What this task involves
Count how many lines of the entries below contain the string "your", treating uppercase and lowercase as different. Give only that number.

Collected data
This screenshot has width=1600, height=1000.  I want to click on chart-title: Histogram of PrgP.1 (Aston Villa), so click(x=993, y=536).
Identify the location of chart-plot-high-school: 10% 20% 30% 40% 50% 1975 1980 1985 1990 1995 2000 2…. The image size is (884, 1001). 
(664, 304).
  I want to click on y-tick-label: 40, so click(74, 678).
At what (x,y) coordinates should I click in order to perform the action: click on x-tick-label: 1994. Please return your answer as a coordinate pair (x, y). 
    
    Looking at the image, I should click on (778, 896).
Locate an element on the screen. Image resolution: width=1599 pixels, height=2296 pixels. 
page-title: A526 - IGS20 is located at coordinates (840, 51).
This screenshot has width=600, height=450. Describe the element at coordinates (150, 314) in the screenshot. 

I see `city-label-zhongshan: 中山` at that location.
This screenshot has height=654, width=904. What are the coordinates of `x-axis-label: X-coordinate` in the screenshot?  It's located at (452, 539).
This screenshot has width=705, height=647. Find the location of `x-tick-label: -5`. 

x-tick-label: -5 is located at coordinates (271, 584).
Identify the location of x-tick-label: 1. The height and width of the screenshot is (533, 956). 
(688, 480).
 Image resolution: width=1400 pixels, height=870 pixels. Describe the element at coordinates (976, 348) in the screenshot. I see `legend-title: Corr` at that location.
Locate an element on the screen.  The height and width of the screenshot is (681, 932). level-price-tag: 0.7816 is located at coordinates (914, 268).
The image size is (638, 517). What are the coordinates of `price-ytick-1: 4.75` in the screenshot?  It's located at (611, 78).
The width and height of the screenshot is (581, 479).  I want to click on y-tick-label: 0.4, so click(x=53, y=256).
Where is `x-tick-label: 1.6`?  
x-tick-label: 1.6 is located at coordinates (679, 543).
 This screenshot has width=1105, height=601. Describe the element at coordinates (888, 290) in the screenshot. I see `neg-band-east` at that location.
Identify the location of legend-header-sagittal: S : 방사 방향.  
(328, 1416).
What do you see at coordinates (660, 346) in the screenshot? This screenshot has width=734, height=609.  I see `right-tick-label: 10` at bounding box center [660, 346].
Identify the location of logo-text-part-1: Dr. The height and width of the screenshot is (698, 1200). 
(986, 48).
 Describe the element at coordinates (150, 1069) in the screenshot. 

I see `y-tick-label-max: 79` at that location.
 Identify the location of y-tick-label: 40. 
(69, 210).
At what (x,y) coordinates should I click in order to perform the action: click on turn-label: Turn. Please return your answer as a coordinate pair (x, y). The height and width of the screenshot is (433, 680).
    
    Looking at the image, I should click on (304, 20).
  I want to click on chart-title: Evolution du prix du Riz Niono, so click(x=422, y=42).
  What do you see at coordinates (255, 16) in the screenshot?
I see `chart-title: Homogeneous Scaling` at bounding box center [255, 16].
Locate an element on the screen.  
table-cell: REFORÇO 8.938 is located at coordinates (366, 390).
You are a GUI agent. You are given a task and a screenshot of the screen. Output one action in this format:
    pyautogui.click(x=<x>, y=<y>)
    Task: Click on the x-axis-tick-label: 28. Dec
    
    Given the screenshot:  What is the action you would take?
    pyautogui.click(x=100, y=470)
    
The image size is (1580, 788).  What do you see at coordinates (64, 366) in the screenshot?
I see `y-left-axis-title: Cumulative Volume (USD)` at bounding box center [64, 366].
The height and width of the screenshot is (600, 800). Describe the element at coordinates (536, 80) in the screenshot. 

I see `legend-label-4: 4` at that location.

Written answer
2